许多 HAWQ 的内部函数是用 C 语言编写的，这些函数是在 HAWQ 集群初始化时声明的，并静态连接到 HAWQ 服务器。用户不能自己定义新的内部函数，但可以给已存在的内部函数起别名。下面的例子创建了一个新的函数 fn_all_caps，它是 HAWQ 的内部函数 upper 的别名。

create function fn_all_caps (text) returns text as 'upper' language internal strict;

该函数的调用结果如图3 所示。

图3

四、表函数

表函数返回多行结果集，调用方法就像查询一个 from 子句中的表、视图或子查询。如果表函数返回单列，那么返回的列名就是函数名。下面是一个表函数的例子，该函数返回 channel 表中给定 ID 值的数据。

create function fn_getchannel(int) returns setof channel as $$
    select * from channel where id = $1;
$$ language sql;

可以使用以下语句调用该函数：

select * from fn_getchannel(-1) as t1;
select * from fn_getchannel(13) as t1;

调用结果如图4 所示。

图4

与 PostgreSQL 不同，HAWQ 的表函数不能用于表连接。
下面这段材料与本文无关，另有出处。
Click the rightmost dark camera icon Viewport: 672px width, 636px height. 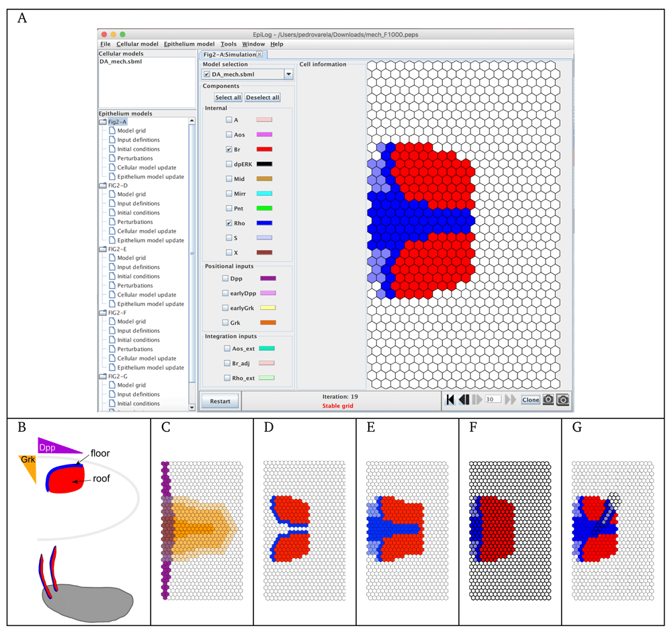(x=562, y=399)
在 PostgreSQL 中以下查询可以正常执行，如图5 所示。

create table t1 (a int);
insert into t1 values (1);
select * from t1,fn_getchannel(13);

图5

但是在 HAWQ 中，同样的查询会报如图6 所示的错误。

图6

单独查询表函数是可以的。

create view vw_getchannel as select * from fn_getchannel(13);
select * from vw_getchannel;

查询结果如图7 所示。

图7

在某些场景下，函数返回的结果依赖于调用它的参数，为了支持这种情况，表函数可以被声明为返回伪类型（pseudotype）的记录。当这种函数用于查询中时，必须由查询本身指定返回的行结构。下面的例子使用动态 SQL，返回结果集依赖于作为入参的查询语句。

create or replace function fn_return_pseudotype ( str_sql text)
 returns setof record as
$$
declare
    v_rec record;
begin
   for v_rec in execute str_sql loop
      return next v_rec;
   end loop;
   return;
end;
$$
language plpgsql;

调用函数时必须显式指定返回的字段名及其数据类型。

select * from fn_return_pseudotype('select 1') t (id int);
select * from fn_return_pseudotype('select * from channel') t (id int,cname varchar(200),parent_id int);

查询结果如图8 所示。

图8

“PostgreSQL: Documentation: 8.2: Pseudo-Types”显示了 PostgreSQL 8.2 支持的伪类型。伪类型不能作为表列或变量的数据类型，但可以被用于函数的参数或返回值类型。

五、参数个数可变的函数

HAWQ 从 PostgreSQL 继承了一个非常好的特性，即函数参数的个数可变，原来做 Oracle 的时候，想实现这个功能是很麻烦的。参数个数可变是通过一个动态数组实现的，因此所有参数都应该具有相同的数据类型。这种函数将最后一个参数标识为 VARIADIC，并且参数必须声明为数组类型。下面是一个例子，实现类似原生函数 greatest 的功能。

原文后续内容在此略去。